◆ Exercise directions
Report how many lines in the data include "computer", with the number as the only reply.

--- Available data Enclosed Below ---

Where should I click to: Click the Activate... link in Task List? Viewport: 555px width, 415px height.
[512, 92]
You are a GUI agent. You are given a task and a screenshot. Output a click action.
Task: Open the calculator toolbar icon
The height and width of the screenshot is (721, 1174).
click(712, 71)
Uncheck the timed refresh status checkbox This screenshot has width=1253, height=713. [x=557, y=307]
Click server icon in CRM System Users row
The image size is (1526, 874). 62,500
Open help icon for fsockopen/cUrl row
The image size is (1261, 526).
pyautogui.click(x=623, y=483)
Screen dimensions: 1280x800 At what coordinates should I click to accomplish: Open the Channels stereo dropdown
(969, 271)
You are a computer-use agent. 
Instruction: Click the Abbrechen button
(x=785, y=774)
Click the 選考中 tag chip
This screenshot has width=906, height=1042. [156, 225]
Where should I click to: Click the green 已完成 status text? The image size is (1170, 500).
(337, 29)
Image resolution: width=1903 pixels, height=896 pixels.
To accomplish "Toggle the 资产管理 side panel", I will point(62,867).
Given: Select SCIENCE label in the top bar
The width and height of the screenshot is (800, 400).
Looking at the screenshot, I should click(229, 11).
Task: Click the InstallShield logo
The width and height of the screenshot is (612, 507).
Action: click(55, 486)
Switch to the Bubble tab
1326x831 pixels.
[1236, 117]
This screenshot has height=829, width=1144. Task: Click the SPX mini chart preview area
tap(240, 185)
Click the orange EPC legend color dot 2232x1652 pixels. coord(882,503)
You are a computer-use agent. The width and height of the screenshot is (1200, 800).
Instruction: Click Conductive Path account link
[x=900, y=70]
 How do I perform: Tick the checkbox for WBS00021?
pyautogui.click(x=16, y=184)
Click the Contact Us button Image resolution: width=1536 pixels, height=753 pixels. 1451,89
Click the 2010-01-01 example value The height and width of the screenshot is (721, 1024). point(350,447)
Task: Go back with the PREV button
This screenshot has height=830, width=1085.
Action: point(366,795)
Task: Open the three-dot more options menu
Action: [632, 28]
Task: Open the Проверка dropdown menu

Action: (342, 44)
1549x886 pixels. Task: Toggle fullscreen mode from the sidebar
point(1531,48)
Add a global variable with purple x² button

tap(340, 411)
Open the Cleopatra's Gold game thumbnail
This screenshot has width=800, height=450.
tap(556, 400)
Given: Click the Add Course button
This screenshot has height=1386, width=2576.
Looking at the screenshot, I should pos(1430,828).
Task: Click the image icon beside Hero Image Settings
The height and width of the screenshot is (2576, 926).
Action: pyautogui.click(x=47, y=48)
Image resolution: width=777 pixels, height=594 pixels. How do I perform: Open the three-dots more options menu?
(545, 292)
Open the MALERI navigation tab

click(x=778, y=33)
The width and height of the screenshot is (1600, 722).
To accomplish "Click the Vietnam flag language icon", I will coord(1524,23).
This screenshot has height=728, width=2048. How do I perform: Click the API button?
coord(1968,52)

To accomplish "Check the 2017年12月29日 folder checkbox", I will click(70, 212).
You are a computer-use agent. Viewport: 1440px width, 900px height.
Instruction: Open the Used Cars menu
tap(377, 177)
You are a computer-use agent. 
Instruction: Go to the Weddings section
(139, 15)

--- End of Enclosed Available data ---

◆ Answer to the exercise
4